§ **TASK DETAILS**
Return every line of the entries below that contains the word "This".

☆ ☆ ☆ ☆

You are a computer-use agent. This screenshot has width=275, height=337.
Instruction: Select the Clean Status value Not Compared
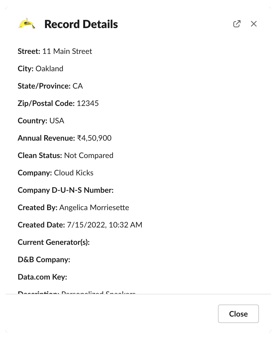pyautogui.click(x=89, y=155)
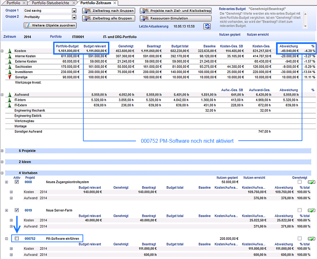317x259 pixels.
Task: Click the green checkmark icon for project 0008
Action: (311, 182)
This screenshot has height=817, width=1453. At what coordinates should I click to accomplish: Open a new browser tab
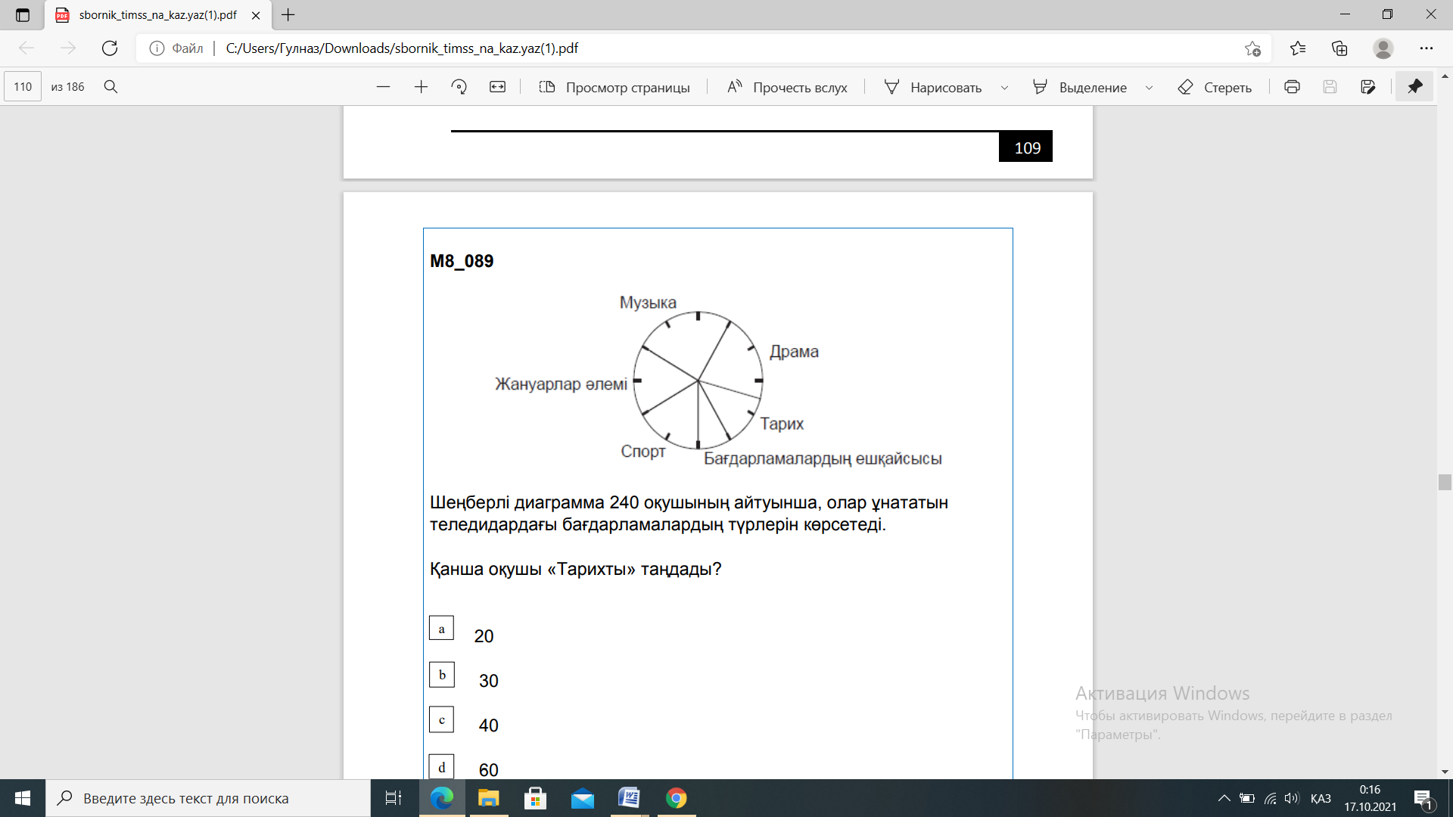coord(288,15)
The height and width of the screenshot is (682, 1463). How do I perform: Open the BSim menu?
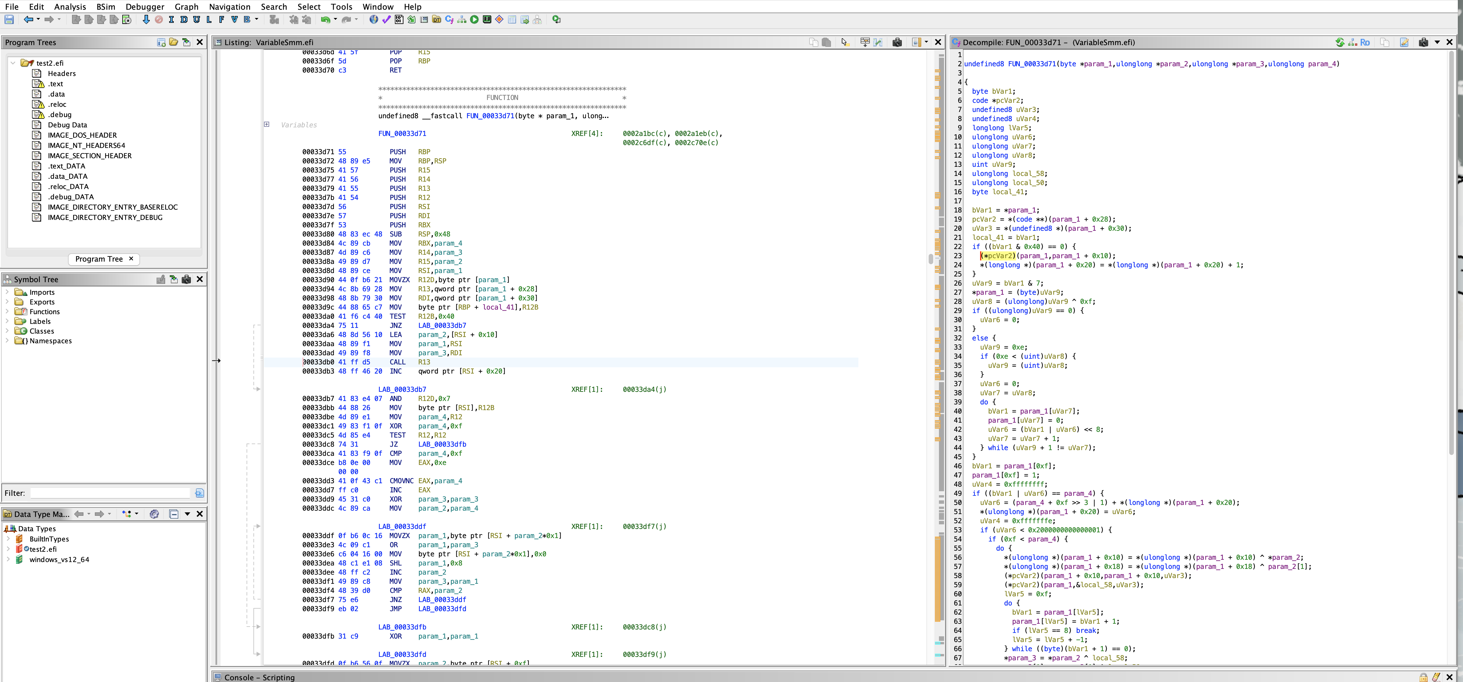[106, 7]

☆ ☆ ☆ ☆

§ **THE COMPLETED TASK**
You are a computer-use agent. This screenshot has width=275, height=337.
This screenshot has height=817, width=1453. At what coordinates should I click to accomplish: Open a new browser tab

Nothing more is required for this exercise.